What's most surprising is the mention by Stan Lebar of the flying 1/4" thick 2 foot long steel launch tower L-beam that cut the camera's cable and then hit a steel plate which stopped it from flying at high velocity into and likely through the side of the Saturn V. I've never seen nor heard mention of this before.

 
If the I-beam had punctured the Saturn V, we most likely would have lost the crew at lift off. Thanks Winston.
 
So here's the related question... what if an abort had been needed right at that moment?

Can I safely assume the worst case rescue environment for the LES was immediately at liftoff? And for every foot higher the rocket got before the LES was triggered the job got a little easier? Or is that an oversimplification?
 
Reminds me of the sklab2 mission where a relay bounced during launch that if the signal it sent was successful would’ve have resulted in the rocket being switched to external power.
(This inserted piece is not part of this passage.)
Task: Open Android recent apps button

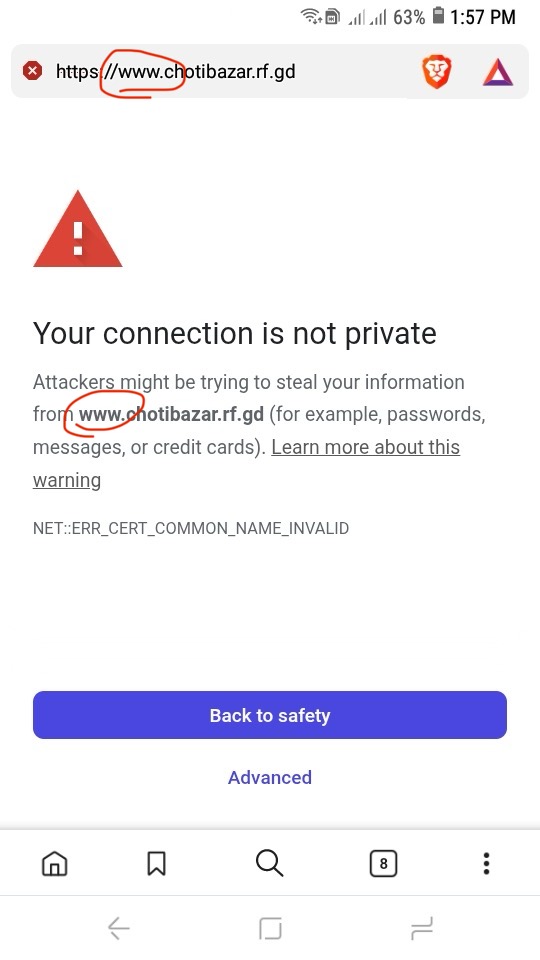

End result would be an in flight fully running Saturn with no electrical power.
 
So here's the related question... what if an abort had been needed right at that moment?

Can I safely assume the worst case rescue environment for the LES was immediately at liftoff? And for every foot higher the rocket got before the LES was triggered the job got a little easier? Or is that an oversimplification?

I'm pretty sure the LES was designed to function even in an off the pad abort, but in that case, a land landing would be quite possible, which from all accounts would have been a very rough experience -- survivable, but probably with a few weeks in the hospital.

Not to mention if you were coming down by parachute on the scene of a Saturn V pad explosion, basically everything within a mile or so radius of the pad would have been involved in a fireball situation.

The only LES abort in any manned spacecraft, I believe, was the 1983 off the pad abort of Soyuz T-10-1.



Of course the Soyuz was designed to land on land anyway, which the Apollo really was not.